Последняя мысль отдалась вмиг сформировавшимся комком в горле, выступившими на глаза слезами и особо сильными, отчаянными ударами кулаков, после чего дверь, наконец, распахнулась, и Джинни не смогла сдержать отчаянный всхлип, когда увидела бледное лицо Гермионы, которая смотрела на неё таким взглядом, что внутри всё сначала замерло, а потом будто забилось в истерике, крича: «Нет!».
— Гермиона… — сделала медленный шаг в её сторону Джинни, но та оставалась на месте, всё такая же неживая, словно разучившаяся чувствовать хоть что-то и реагировать. Она не плакала, но щёки были мокрыми от слёз, она молчала, но боль, плескавшаяся на дне глаз, говорила лучше любых слов. Её губы были припухшими, искусанными до крови, а руки… На руках было столько красных отметин и царапин, что у Джинни не возникло сомнений: Гермиона пыталась унять душевные муки, страдания, намеренно раздирая кисти ногтями, неистово впиваясь ими в кожу так сильно, чтобы вышло хотя бы на миг забыть.
Джинни знала, так и было, ведь она сама когда-то делала с собой то же самое, пытаясь унять бушующую боль от потери брата.

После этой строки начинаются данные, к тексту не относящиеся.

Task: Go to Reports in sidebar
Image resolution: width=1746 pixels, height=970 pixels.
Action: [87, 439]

И сейчас, мысленно выстроив логическую цепочку, Джинни уже не могла просто стоять, потому как в очередной раз осознала — она виновата во всём.

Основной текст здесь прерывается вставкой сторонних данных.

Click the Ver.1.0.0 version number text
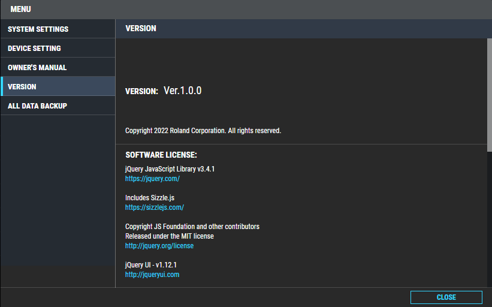This screenshot has width=492, height=307. 183,91
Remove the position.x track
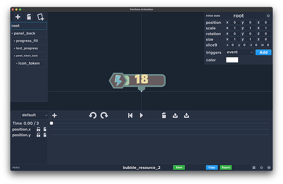This screenshot has width=283, height=184. click(45, 129)
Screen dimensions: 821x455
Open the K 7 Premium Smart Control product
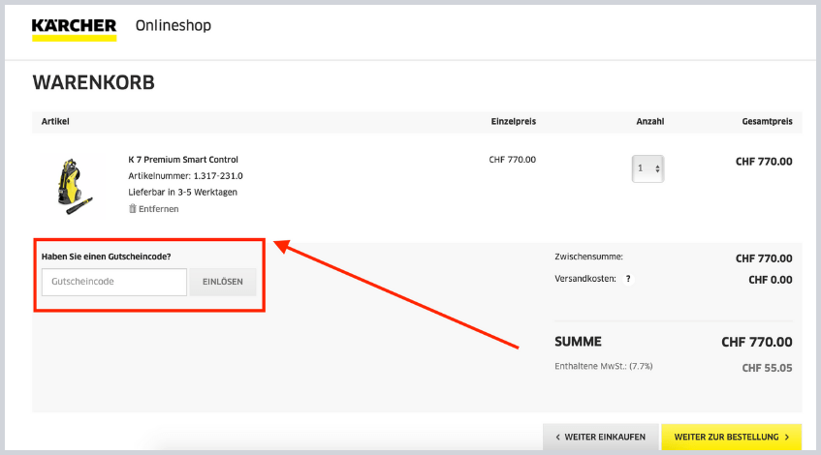182,160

— Гермиона! — бросилась к ней она, прижав к себе так крепко, что той наверняка было больно. — Я умоляю, прости меня… Я не должна была, я обязана была отказаться, я была обязана остановиться…

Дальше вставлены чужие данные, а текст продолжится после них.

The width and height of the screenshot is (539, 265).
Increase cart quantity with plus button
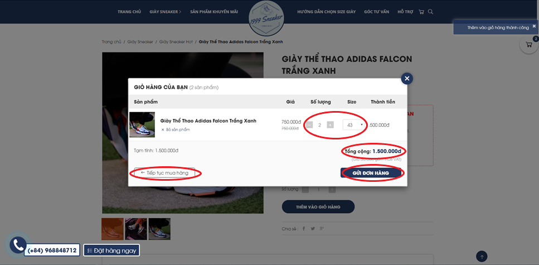(x=330, y=125)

Она говорила без умолку, сквозь слёзы пытаясь вымолить прощения, и обнимала, прижимала к себе Гермиону, которая стояла всё в той же позе, безвольно опустив руки и молча слушая. А Джинни не могла унять поток, кажется, уже никому не нужных, опоздавших на целые года слов, продиктованных чувствами, которые она так долго хранила в своей душе. Она ведь знала, ещё в тот миг, когда Гермиона попросила произнести заклятие забвения, что та любит Драко. По-настоящему любит, горячо, преданно, так, как никогда не смогла бы полюбить Рона. Но Джинни сознательно пыталась игнорировать эту неудобную, ужасающую правду, потому что думала, что ни к чему хорошему это не приведёт: прошло слишком мало времени после войны, чтобы это могло привести к чему-то хорошему. Это было бы разрушением, полным крахом уже и так почти разрушенных жизней её близких людей, в особенности Рона… Да, Рона бы это окончательно сломало, ведь он и так держался из последних сил, хоть и пытался показать обратное. И хоть тогда Джинни до конца не понимала, но теперь знала, что помимо прочего, признай она любовь Гермионы — истиной, увидь она, как та, забыв про друзей, семью, всех вокруг, пытается быть счастливой с человеком, на которого почти все смотрят, как на прокажённого, который был «не на правильной стороне» и сражался за убийц, отнявших тысячи жизней, то она и сама возможно осмелилась бы строить будущее с Блейзом, в которого так отчаянно боялась влюбиться, но всё же влюбилась. А это было недопустимо.